• [EXERCISE AIM]:
Pick out every line in the rows below that contains the string "dropdown" and copy each one. Case counts.

# EXTRACTED MATERIAL start

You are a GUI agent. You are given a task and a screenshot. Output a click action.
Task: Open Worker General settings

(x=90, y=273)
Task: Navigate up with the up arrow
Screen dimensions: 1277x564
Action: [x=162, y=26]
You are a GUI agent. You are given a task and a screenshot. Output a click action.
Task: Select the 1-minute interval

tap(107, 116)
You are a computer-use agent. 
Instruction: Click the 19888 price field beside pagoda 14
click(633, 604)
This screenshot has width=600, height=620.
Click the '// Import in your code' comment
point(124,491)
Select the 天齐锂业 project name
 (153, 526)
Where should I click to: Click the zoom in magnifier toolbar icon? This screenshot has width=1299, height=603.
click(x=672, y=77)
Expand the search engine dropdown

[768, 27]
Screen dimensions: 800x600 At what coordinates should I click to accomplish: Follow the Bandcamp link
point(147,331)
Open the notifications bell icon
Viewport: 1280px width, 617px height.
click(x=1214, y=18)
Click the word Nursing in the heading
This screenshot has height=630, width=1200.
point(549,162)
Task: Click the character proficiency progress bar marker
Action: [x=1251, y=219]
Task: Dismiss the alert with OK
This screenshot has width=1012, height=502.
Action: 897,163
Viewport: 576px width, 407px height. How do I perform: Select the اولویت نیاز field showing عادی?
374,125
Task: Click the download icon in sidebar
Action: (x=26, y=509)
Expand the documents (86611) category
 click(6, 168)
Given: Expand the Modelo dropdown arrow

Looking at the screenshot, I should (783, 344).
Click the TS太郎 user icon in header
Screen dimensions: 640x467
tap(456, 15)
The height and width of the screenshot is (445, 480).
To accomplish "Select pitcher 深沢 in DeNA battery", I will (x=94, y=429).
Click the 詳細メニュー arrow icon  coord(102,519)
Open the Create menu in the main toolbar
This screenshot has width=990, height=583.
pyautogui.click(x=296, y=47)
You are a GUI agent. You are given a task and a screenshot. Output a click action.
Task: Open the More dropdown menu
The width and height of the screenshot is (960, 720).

# EXTRACTED MATERIAL end

• [ANSWER IN FULL]:
Expand the search engine dropdown
Given: Expand the Modelo dropdown arrow
Task: Open the More dropdown menu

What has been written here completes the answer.